- [STUDY MATERIAL]
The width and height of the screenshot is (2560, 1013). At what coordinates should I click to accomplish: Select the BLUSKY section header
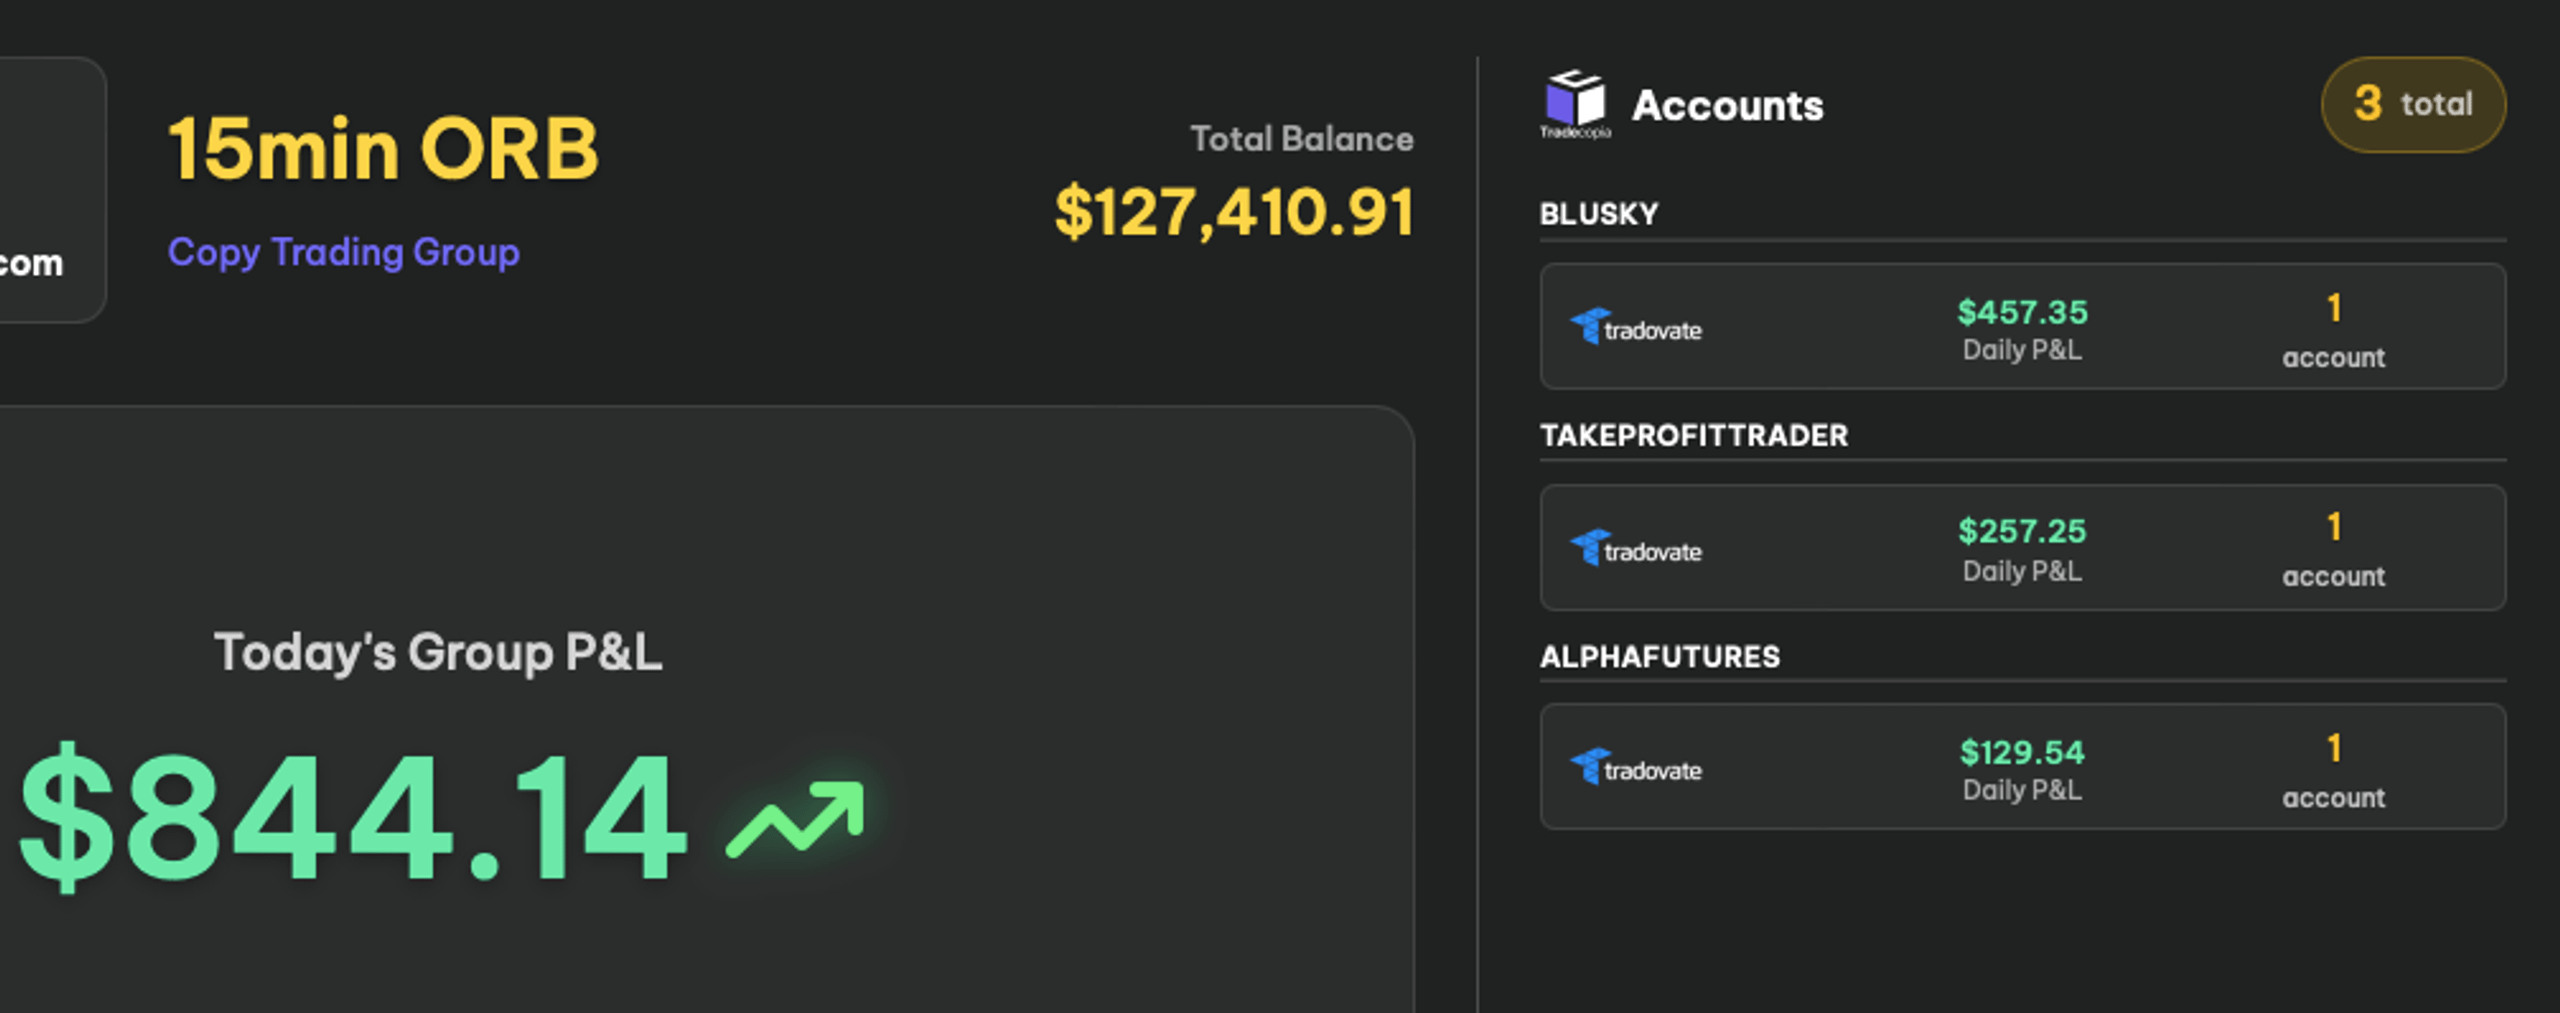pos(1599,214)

---

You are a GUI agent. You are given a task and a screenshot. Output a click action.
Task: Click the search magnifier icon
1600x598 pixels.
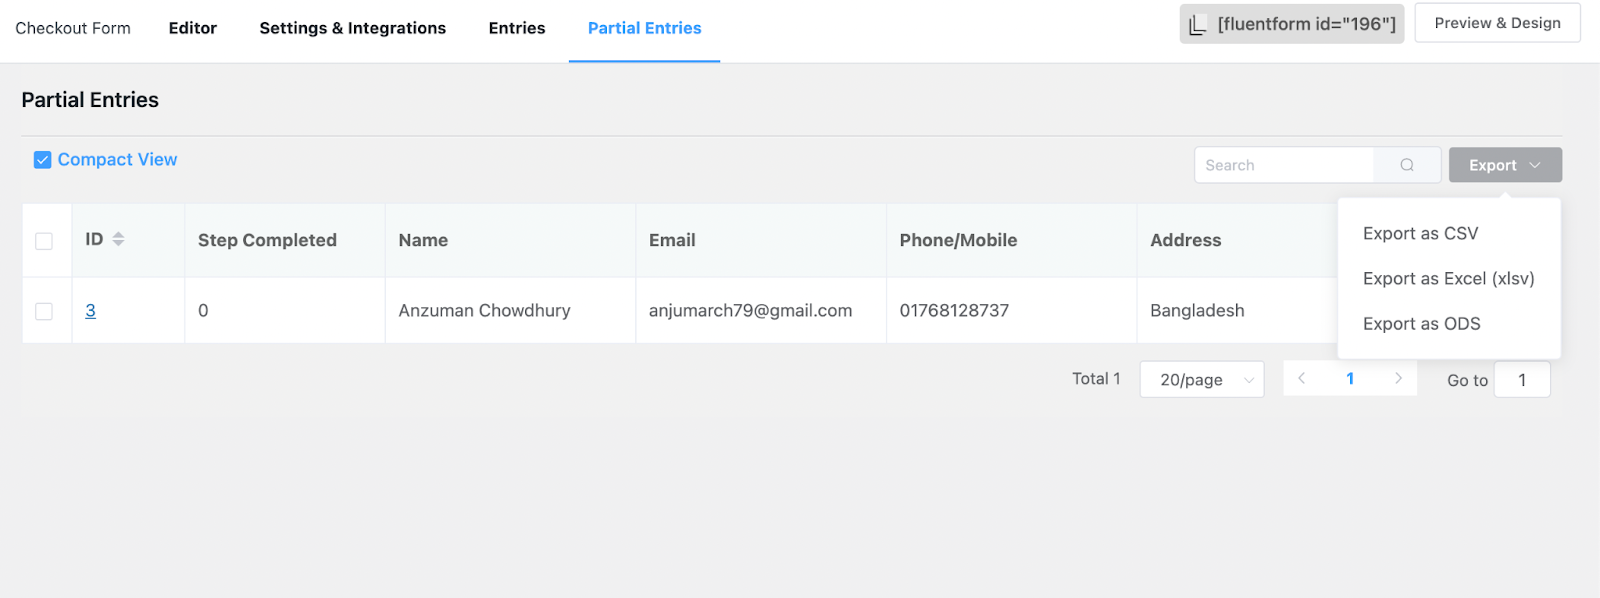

- [PROBLEM TO WORK ON]
What is needed is an exact copy of the lines above, from the one containing "Task: Click the search magnifier icon" through the one containing "1600x598 pixels.", with nothing added.

- [ANSWER FOR THE TASK]
Task: Click the search magnifier icon
1600x598 pixels.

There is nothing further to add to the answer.